EXCERPTED RECORDS:
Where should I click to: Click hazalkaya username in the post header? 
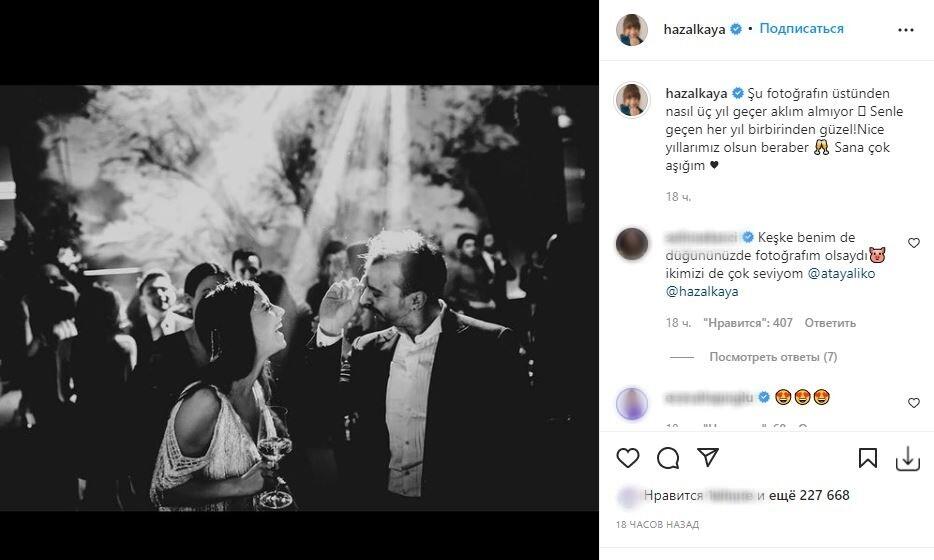[694, 29]

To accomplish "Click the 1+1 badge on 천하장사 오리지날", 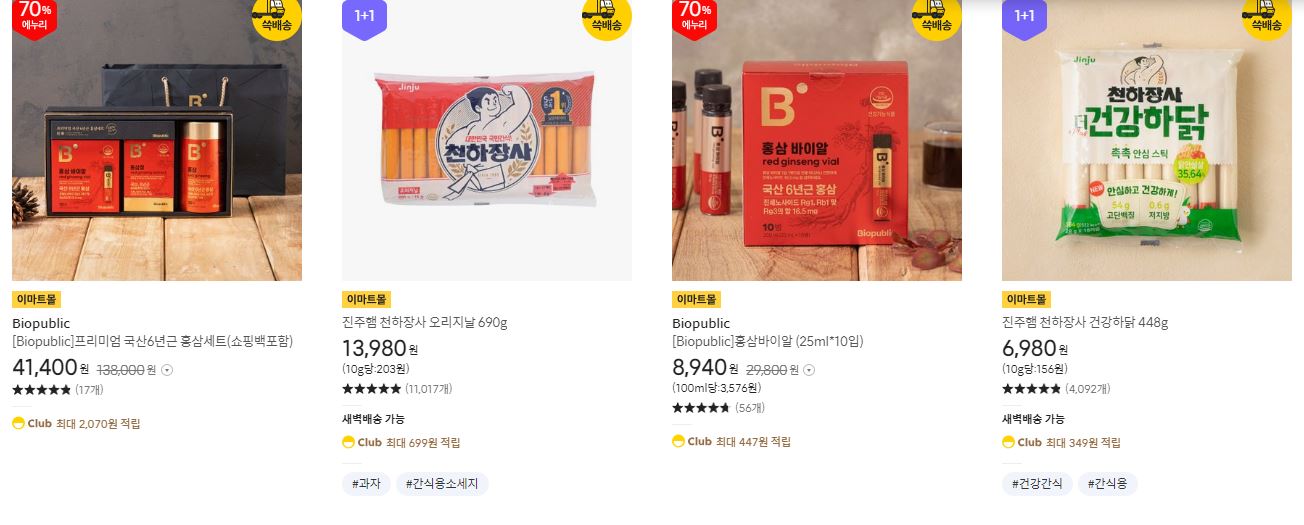I will click(364, 16).
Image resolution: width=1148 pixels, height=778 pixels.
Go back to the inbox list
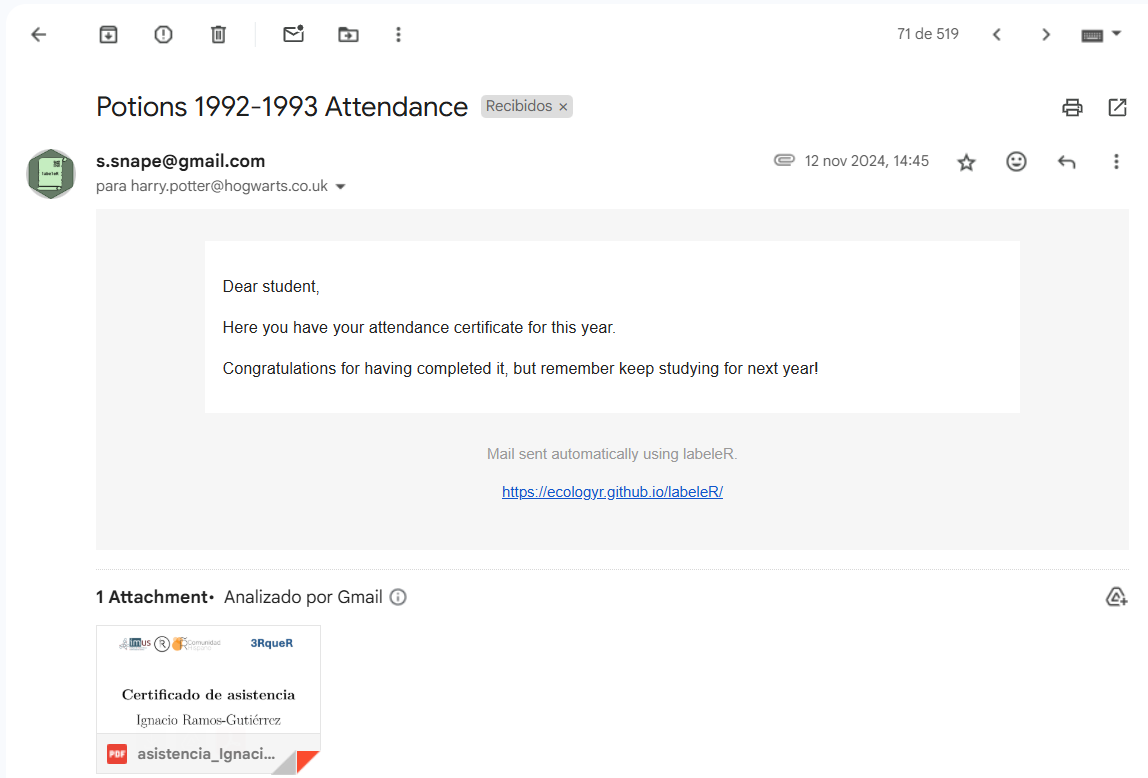pos(39,35)
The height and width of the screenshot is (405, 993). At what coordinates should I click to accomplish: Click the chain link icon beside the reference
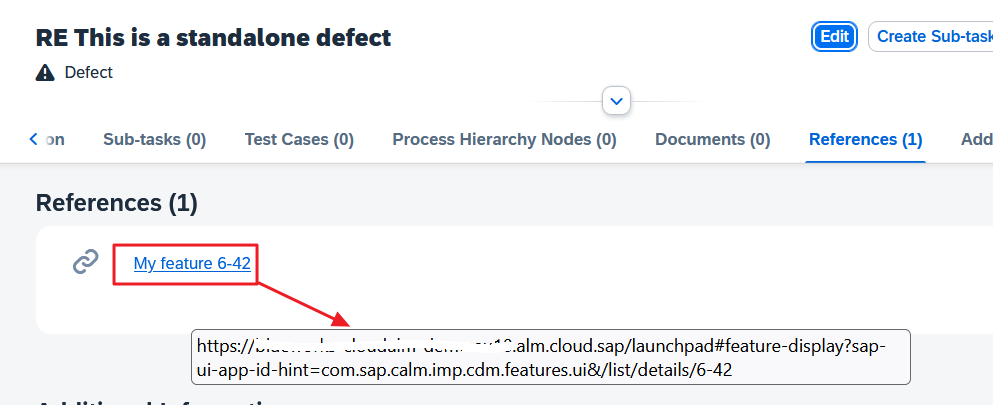click(86, 262)
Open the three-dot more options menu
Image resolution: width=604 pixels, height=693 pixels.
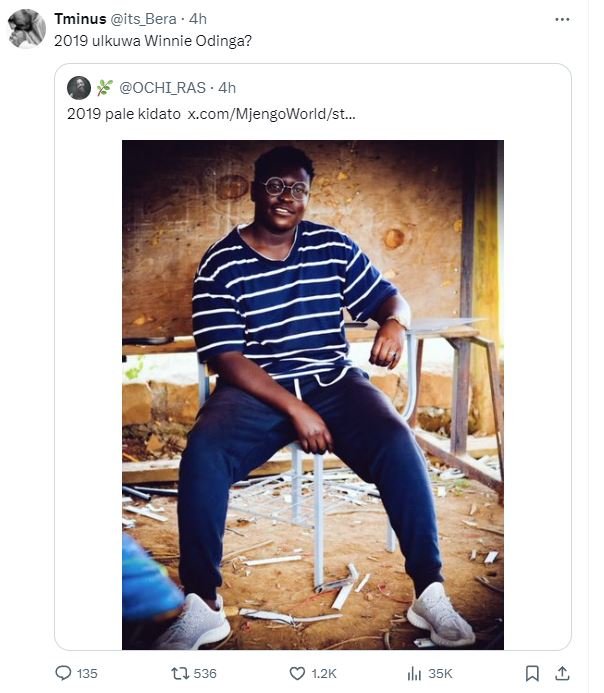[x=564, y=19]
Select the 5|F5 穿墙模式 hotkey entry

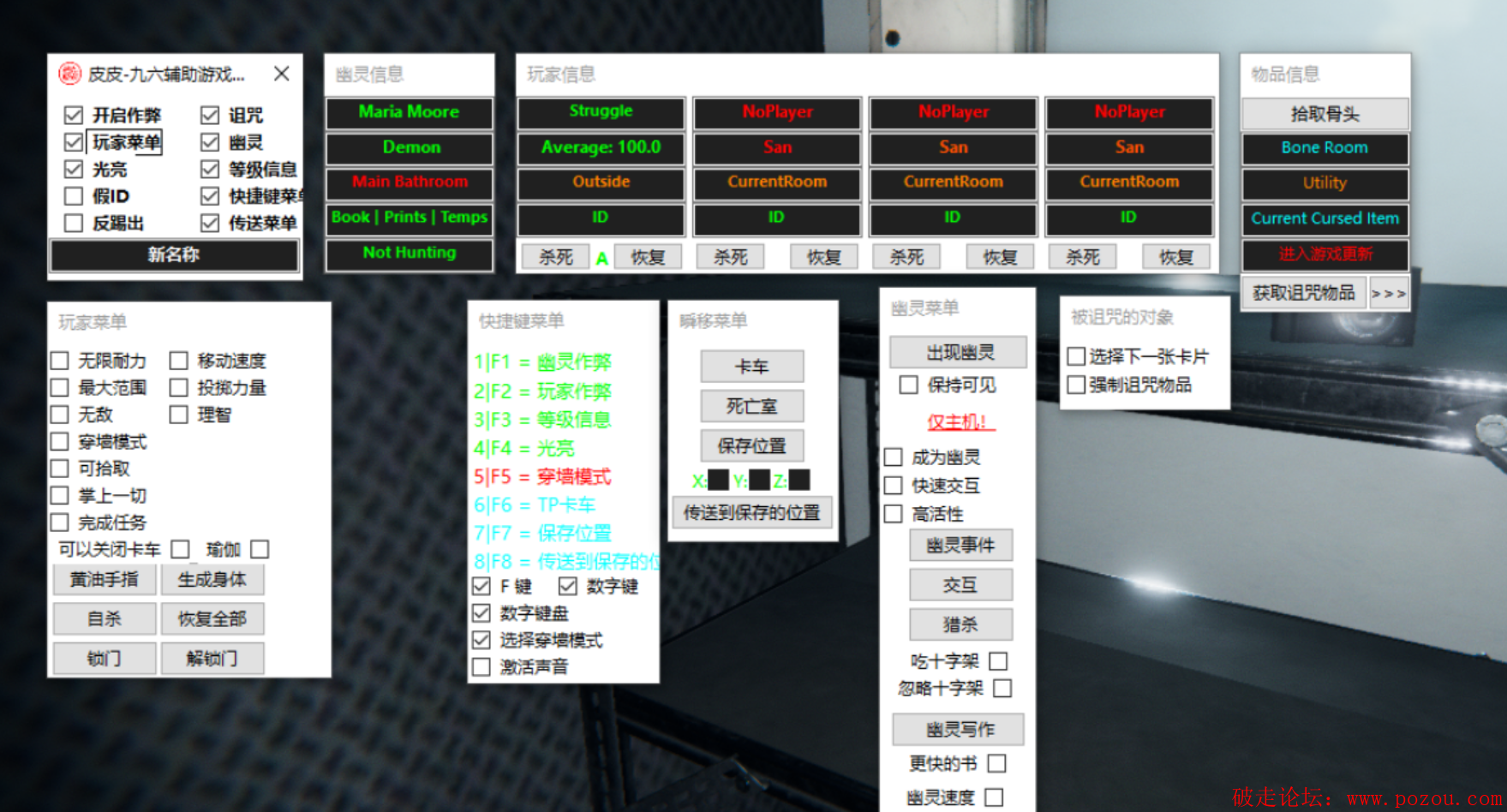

WHAT YOU ARE ASKED TO DO: With the pictures left out, output exactly the lines that begin at the line containing "Image resolution: width=1148" and end at the last line of the material.

OUTPUT:
Image resolution: width=1148 pixels, height=778 pixels.
Go back to the inbox list
pos(39,35)
The height and width of the screenshot is (405, 993). At what coordinates should I click to accomplish: Click the chain link icon beside the reference
click(86, 262)
Open the three-dot more options menu
Image resolution: width=604 pixels, height=693 pixels.
[x=564, y=19]
Select the 5|F5 穿墙模式 hotkey entry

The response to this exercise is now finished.